Die Beurteilung des Berufungsgerichts, dass der Beklagte nicht bloß für die Dauer einer Ehe des Klägers und einer daraus resultierenden Familie auf sein Wohnrecht verzichtet habe, ist jedenfalls vertretbar. Dass dem Kläger die Wohnung überlassen werden sollte, „damit er dort mit seiner Familie leben könnte“, erklärt zwar den Zweck der Aufgabe des Wohnrechts, ist aber nicht notwendigerweise als (auflösende) Bedingung der Verzichtserklärung zu verstehen, zumal der Beklagte und seine Frau zu jenem Zeitpunkt bereits seit längerem in einem Haus in Niederösterreich wohnten.

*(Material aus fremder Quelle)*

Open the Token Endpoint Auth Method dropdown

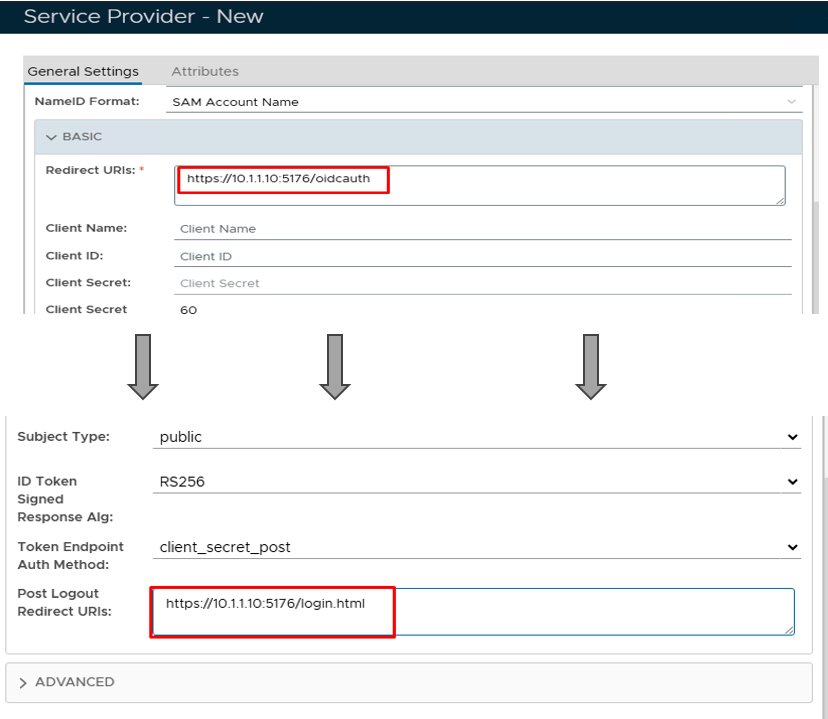[x=479, y=547]
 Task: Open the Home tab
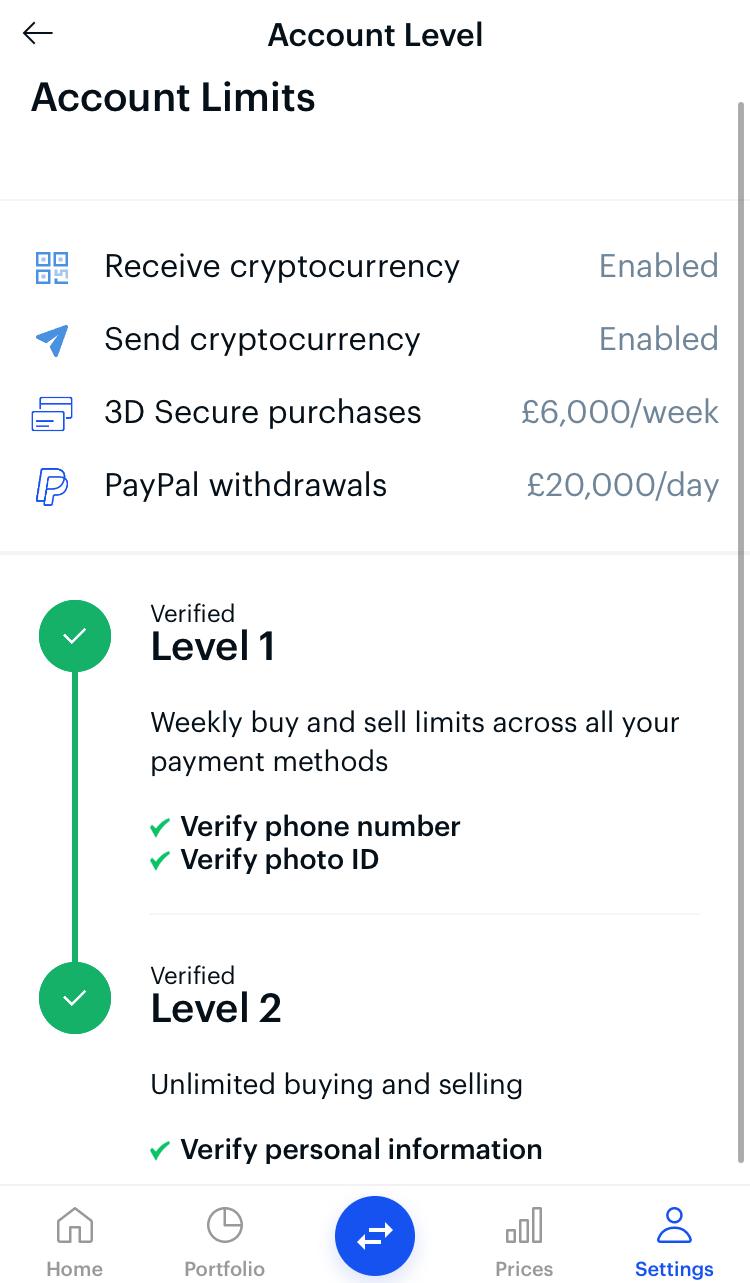pyautogui.click(x=75, y=1241)
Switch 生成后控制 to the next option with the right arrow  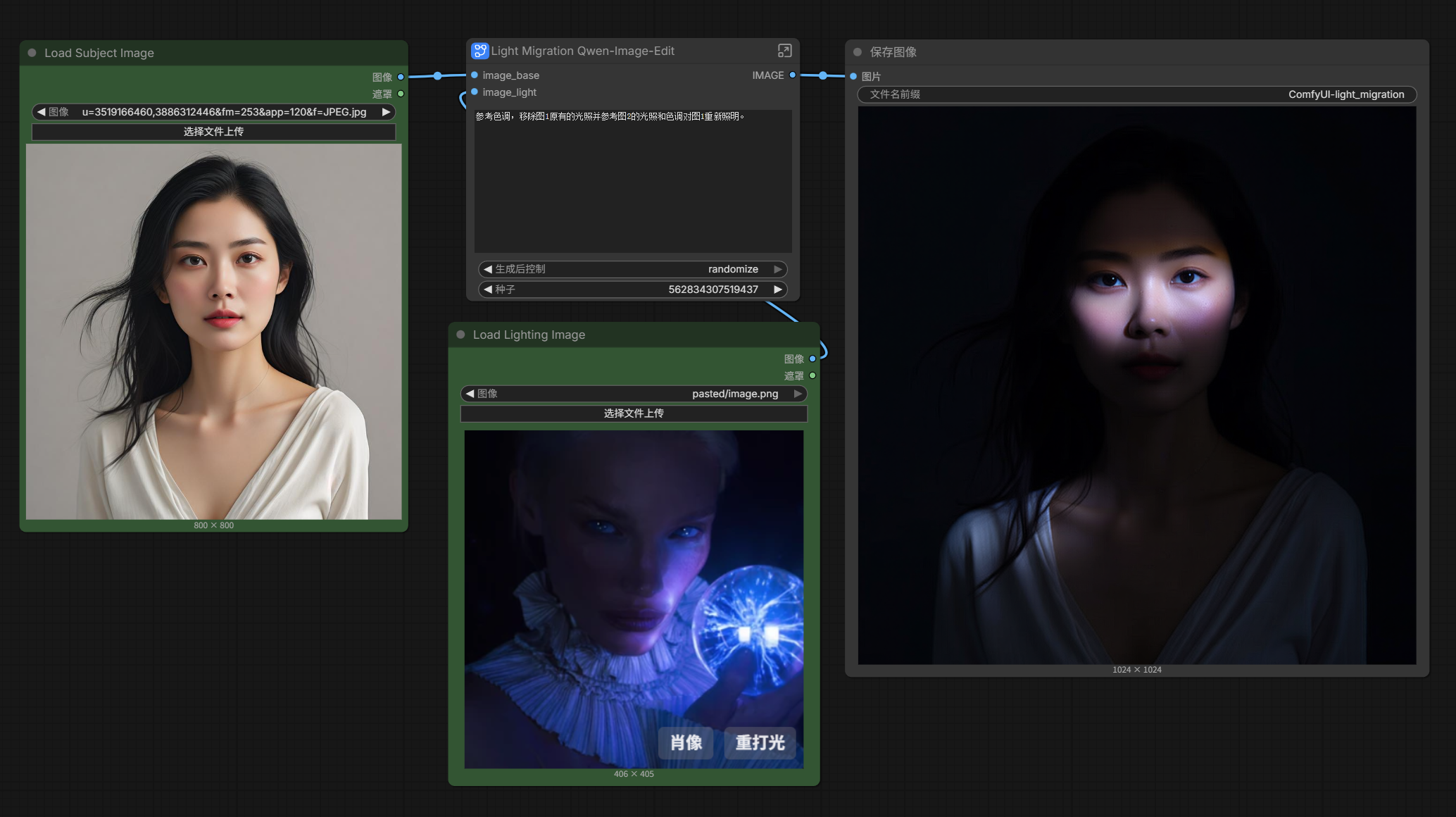[x=778, y=269]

3.4. Die vom Beklagten aufgeworfene Frage, in welcher Frist nach einem Verzicht auf ein Wohnrecht man dieses Wohnrecht im Grundbuch löschen lassen müsse, damit der Wohnberechtigte nicht mehr auf seinen Weiterbestand vertrauen könne, ist nicht relevant. Der Beklagte, der auf sein Wohnrecht selbst ausdrücklich verzichtet hat, kann schon aus diesem Grund nicht auf den Grundbuchsstand vertrauen. Der grundbuchsrechtliche Vertrauensgrundsatz schützt auch nur gutgläubige Dritte in ihrem Vertrauen auf eingetragene dingliche Rechte (zB Mader in Kletečka/Schauer , ABGB ON 1.02 § 431 Rz 6).
4. Mangels einer Rechtsfrage von der Qualität des § 502 Abs 1 ZPO ist die außerordentliche Revision des Beklagten zurückzuweisen.